The report's author, Fredrick Fleitz, is a onetime CIA officer and special assistant to John R. Bolton, the administration's former point man on Iran at the State Department. Bolton, who is now ambassador to the United Nations, had been highly influential during President Bush's first term in drawing up a tough policy that rejected talks with Tehran.
Among the allegations in Fleitz's Iran report is that ElBaradei removed a senior inspector from the Iran investigation because he raised "concerns about Iranian deception regarding its nuclear program." The agency said the inspector has not been removed.
A suggestion that ElBaradei had an "unstated" policy that prevented inspectors from telling the truth about Iran's program was particularly "outrageous and dishonest," according to the IAEA letter, which was signed by Vilmos Cserveny, the IAEA's director for external affairs and a former Hungarian ambassador.
A copy of the 2006 IAEA letter as a PDF is here.

To describe the 2006 committee report as flawed would be a gross understatement. The trumped-up handiwork of the Administration's neocon handmaidens served to bolster the WH case to use military force against another member of the "axis of evil." Cheney had already boasted about Iran's "fairly robust new nuclear program" on Imus in the Morning just hours before Bush's inaugural in January 2005. And we know how Bushies work -- the WH claims thus, and then magically... Presto! Documents (and media reports) appear to lend credence to their pronouncements. Before Democrats won majority control over congressional committees, Hoekstra in the House and Pat Roberts (R-KS) in the Senate "vetted" intel for WH lies assertions like the strategic threat that Iran posed to U.S. interests.
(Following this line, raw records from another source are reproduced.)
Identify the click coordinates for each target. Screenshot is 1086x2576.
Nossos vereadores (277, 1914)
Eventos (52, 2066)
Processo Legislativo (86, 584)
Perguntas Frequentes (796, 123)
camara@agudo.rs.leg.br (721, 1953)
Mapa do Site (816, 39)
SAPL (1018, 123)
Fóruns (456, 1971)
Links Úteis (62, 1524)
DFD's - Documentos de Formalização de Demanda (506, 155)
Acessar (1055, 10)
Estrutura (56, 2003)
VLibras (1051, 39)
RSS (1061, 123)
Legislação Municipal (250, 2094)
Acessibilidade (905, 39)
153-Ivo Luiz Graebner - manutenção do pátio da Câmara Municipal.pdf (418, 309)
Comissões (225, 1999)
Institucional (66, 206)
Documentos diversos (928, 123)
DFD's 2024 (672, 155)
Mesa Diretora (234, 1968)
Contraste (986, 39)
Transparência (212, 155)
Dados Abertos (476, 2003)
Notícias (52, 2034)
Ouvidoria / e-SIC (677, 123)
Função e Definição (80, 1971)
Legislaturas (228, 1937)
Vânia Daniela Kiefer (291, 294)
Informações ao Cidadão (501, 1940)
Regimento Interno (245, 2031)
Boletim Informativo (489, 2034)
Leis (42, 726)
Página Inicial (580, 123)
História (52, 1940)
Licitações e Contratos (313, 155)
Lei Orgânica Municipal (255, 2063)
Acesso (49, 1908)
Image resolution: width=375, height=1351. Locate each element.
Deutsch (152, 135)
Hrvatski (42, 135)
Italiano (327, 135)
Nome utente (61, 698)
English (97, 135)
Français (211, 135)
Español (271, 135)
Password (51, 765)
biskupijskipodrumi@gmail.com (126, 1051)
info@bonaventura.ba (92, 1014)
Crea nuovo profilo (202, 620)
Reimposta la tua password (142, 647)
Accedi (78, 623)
What's available to remedy the damage done to U.S. foreign affairs and get back on track? Unfortunately, our rotting press corpse has to cooperate. Today, John Bolton appeared as CNN's NIE contrarian spreading his wacky neocon scaremongering throughout the afternoon. Laughing John Bolton out of D.C. and never permitting him access to a government job or official would be a good step, but don't hold your breath against the neocon revolving door. Impeaching Cheney would be a giant leap for mankind, but too many door-stoppers would halt a Senate indictment or trial if H.R. 799 miraculously revived and passed. Michigan and Kansas voters ought to kick servile Hoekstra and coverup Roberts out on their asses in '08 -- a possibility for Roberts; Hoestra, I dunno. Fleitz can flip burgers; he knows how to take orders. Negroponte, now deputy secretary at State, has already been contained via lecondel. And Iran? Bush remains... undaunted by the NIE to put it politely.

Our best remedy is electing a Democratic president who knows how to use diplomacy, sending a positive signal to Tehran in persuading Iranians to relinquish development of nuclear weapons. You don't think Mitt, Rudy, Huck or Fred can do that, do you?

Repubs have proven they know nuthin' about diplomacy. Or conducting war, which Iraq has revealed so miserably. The neocon dream articulated in the Bush Doctrine has shattered American foreign policy -- our goodwill, blood, and treasure spent. When have the neocons been right?
It's a very useful rule of thumb in foreign affairs to simply assume that the neocons are wrong no matter what, because they are always wrong about everything. That is not to say that all conservatives are wrong about everything, and neocons merge with the more traditional hard line hawk faction just often enough that it gets confusing.
I suspect we will hearing a lot more confusing rhetoric about the worth of the NIE. What's clear to me is Bush's and Cheney's bellicosity towards Iran's non-existent nuclear weapons program has been, to refrain David Kay, all wrong.

And for goodness sake, when the ElBaradei speaks, dammit, listen! He was right about Iraq and he's right about Iran. Bush, Cheney and their loyal rubber-stamp Repubs... Not so much.